▶ [Available data]

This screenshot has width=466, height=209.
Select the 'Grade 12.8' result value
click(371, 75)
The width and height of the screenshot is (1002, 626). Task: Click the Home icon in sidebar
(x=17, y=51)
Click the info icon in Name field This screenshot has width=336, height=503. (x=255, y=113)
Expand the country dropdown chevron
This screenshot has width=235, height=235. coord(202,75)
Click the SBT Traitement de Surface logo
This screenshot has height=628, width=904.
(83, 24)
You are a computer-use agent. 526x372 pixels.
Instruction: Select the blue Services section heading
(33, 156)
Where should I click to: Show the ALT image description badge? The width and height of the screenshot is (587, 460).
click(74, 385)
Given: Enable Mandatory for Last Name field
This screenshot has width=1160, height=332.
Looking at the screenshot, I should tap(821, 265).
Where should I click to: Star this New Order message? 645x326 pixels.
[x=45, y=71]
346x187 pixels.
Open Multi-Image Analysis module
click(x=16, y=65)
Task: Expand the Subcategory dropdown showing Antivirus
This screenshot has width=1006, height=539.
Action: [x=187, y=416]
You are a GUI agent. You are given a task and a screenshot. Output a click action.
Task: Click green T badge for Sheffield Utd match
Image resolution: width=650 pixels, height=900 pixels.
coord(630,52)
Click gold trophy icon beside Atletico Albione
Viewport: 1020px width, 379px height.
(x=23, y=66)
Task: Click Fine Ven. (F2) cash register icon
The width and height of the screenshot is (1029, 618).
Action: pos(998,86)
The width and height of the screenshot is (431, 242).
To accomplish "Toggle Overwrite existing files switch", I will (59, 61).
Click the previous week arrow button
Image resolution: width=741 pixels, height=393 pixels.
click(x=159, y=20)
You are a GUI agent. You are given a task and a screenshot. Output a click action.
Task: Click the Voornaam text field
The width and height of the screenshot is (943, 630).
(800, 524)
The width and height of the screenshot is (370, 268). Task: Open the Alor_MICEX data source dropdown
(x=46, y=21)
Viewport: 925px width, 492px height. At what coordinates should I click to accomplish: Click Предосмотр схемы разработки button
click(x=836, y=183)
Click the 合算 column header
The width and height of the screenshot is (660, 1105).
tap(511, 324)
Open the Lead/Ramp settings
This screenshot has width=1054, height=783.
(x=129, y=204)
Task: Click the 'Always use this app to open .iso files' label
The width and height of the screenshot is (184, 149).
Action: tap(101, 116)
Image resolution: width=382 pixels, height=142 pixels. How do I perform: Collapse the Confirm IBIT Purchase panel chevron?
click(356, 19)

▶ [Work instruction] Every line in the records above with the string "Name" in it should be shown.

▶ [Completed task]
Click the info icon in Name field This screenshot has width=336, height=503. (x=255, y=113)
Given: Enable Mandatory for Last Name field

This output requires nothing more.